Ritas husband was brutal, dissolute, and uncontrolled; for eighteen
years she bore his insults and infidelities. With anguish she watched the
two sons of this union grow up in the likeness of their father. She wept
and prayed for them all three without ceasing. At last her husband came to
a realization of his sinful life, and begged Rita to forgive him for what
he had made her suffer. Soon after this he was killed in a brawl, and the
sons vowed to avenge their fathers death. Rita prayed that they might
die rather than commit murder. Then they both fell ill, and their mother
nursed them and brought them to a more forgiving state before they too
died.
Left
alone, Rita now began to practice unusual austerities.
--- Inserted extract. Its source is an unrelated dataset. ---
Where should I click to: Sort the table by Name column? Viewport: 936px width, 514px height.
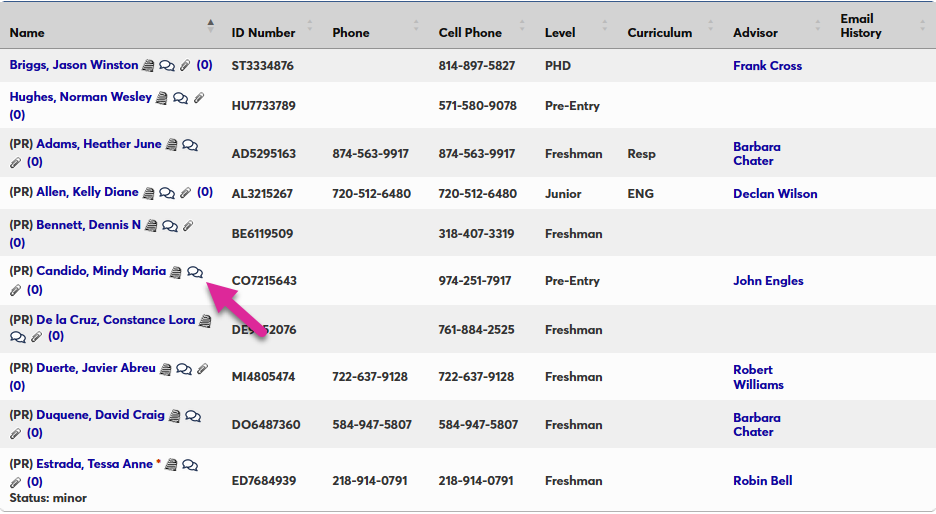pos(27,33)
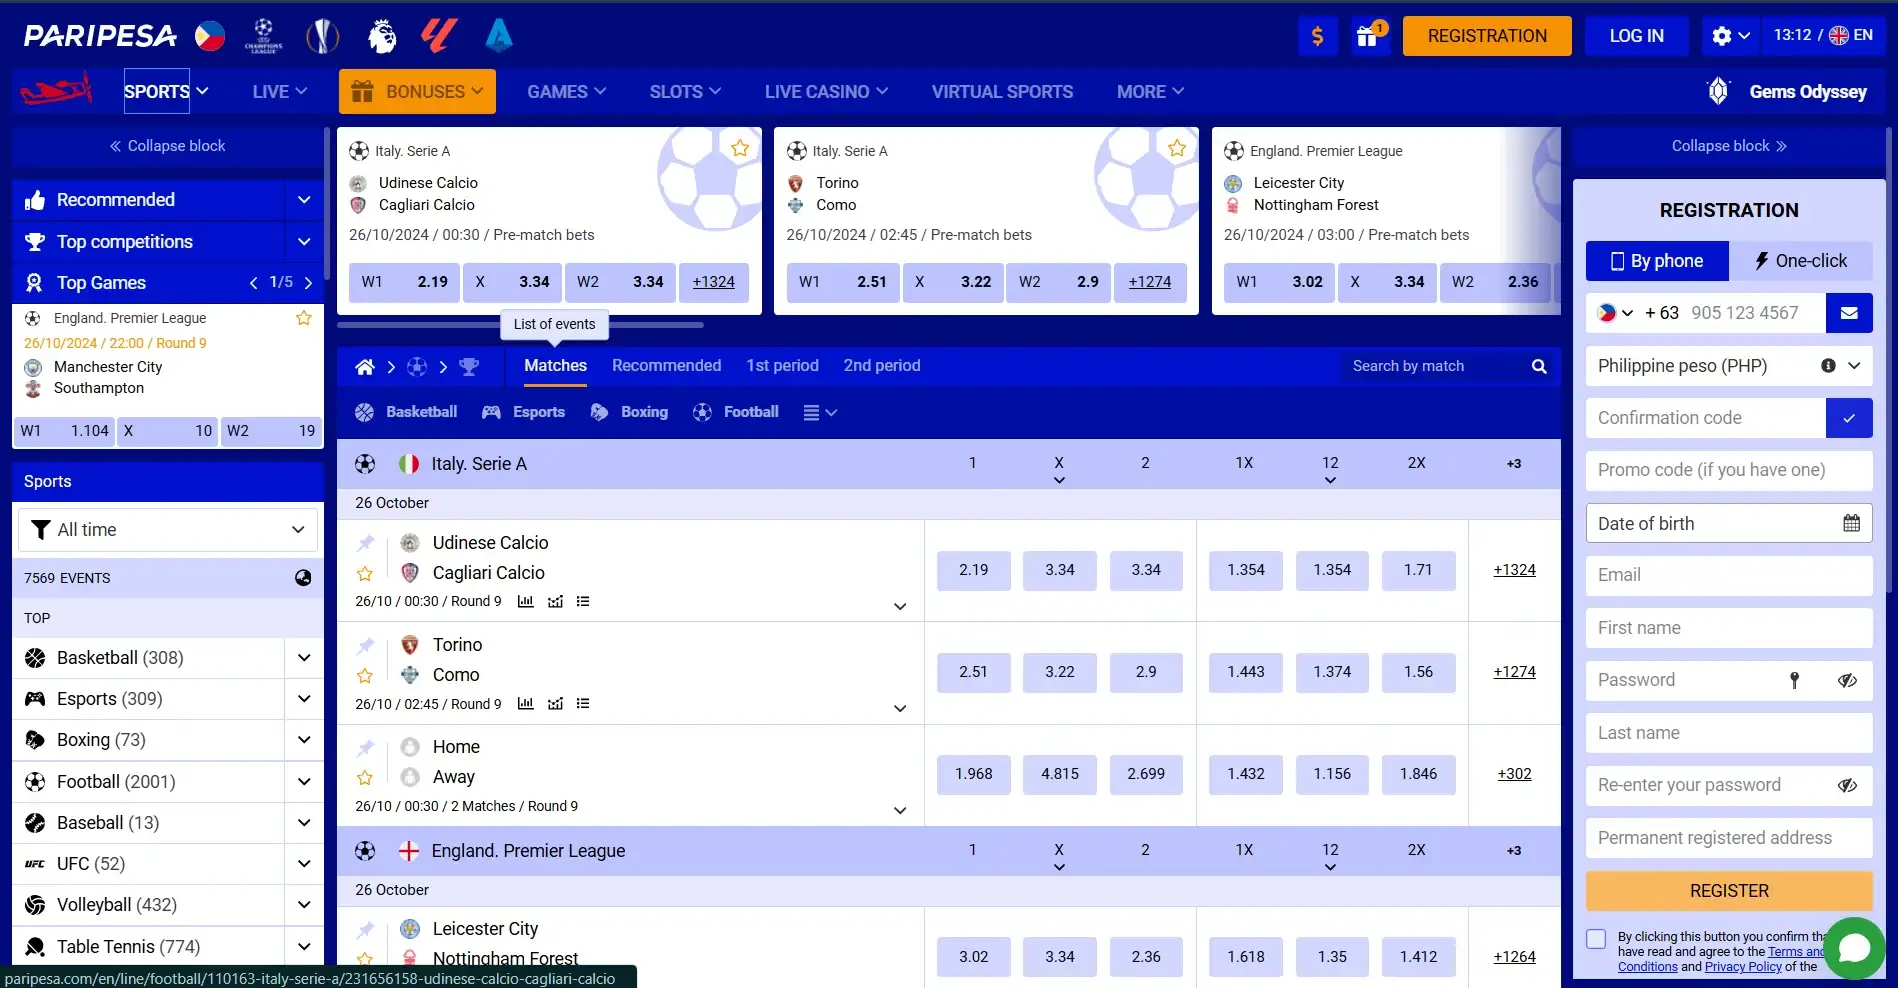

She finally gained
admission to the Augustinian convent of Cascia, persuading the prioress to
overlook the rule that allowed her to accept only virgins. In 1413 Rita
received the habit of the order. She became quite pitiless in her
self-mortifications, scourging herself three times daily. Her charity
found an outlet in caring tenderly for other nuns in times of illness. The
contemplation of Christs sufferings would send her into ecstatic
transports. A suppurating wound on her forehead seemed to be connected
with her intense response to a sermon on the Crown of Thorns, an emblem
which had especial significance for her. During her later years Rita
suffered from a wasting disease, which was the cause of her death, on May
22, 1457. The first life of this saint was written in 1600. She was
canonized in 1900. Rita is joint patroness of a sodality which exists to
venerate the crown of thorns.
The old tradition that associates roses and figs with
Rita has the following origin. Shortly before her death she asked a friend
to bring her a rose from her garden at home. It was not the season for
roses to bloom. Picking a rose and taking it back to the convent, she
asked Rita if she could get her something else. "Yes," was the
answer; "bring me back two figs from the garden." The friend
hastened away to the garden once more and discovered two ripe figs on a
leafless fig tree. Rita is sometimes represented in art as holding these
emblems. St. Rita of Cascia is especially venerated in Spain, and there
and elsewhere she has been called "the saint of the impossible."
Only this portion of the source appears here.